> **EXERCISE AIM**
Revise the entries from the start through the line with "I will pos(5,237)." by replacing "Viewport" with "Display area" wherever it appears, leaving everything else unchanged.

== EXTRACTED MATERIAL

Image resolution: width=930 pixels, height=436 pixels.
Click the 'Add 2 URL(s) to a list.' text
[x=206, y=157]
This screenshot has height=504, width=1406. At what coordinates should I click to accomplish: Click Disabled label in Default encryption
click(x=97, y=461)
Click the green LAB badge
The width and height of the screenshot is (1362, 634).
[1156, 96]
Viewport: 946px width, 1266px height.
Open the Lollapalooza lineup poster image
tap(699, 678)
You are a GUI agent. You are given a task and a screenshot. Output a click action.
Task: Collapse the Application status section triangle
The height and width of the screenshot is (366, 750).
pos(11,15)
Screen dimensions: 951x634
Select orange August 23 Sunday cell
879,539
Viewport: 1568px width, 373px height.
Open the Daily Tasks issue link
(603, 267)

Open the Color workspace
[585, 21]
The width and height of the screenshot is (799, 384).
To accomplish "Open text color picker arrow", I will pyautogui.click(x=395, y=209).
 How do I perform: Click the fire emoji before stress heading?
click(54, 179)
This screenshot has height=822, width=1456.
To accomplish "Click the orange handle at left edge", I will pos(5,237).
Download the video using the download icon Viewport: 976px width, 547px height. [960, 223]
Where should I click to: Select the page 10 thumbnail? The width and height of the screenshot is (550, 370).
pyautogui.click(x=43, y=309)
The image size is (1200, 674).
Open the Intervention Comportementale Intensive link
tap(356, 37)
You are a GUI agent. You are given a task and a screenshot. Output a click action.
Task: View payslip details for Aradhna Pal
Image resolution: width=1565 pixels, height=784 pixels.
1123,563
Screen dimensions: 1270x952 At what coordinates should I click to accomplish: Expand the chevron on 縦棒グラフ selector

====

> **ANSWER IN FULL**
Image resolution: width=930 pixels, height=436 pixels.
Click the 'Add 2 URL(s) to a list.' text
[x=206, y=157]
This screenshot has height=504, width=1406. At what coordinates should I click to accomplish: Click Disabled label in Default encryption
click(x=97, y=461)
Click the green LAB badge
The width and height of the screenshot is (1362, 634).
[1156, 96]
Display area: 946px width, 1266px height.
Open the Lollapalooza lineup poster image
tap(699, 678)
You are a GUI agent. You are given a task and a screenshot. Output a click action.
Task: Collapse the Application status section triangle
The height and width of the screenshot is (366, 750).
pos(11,15)
Screen dimensions: 951x634
Select orange August 23 Sunday cell
879,539
Display area: 1568px width, 373px height.
Open the Daily Tasks issue link
(603, 267)

Open the Color workspace
[585, 21]
The width and height of the screenshot is (799, 384).
To accomplish "Open text color picker arrow", I will pyautogui.click(x=395, y=209).
 How do I perform: Click the fire emoji before stress heading?
click(54, 179)
This screenshot has height=822, width=1456.
To accomplish "Click the orange handle at left edge", I will pos(5,237).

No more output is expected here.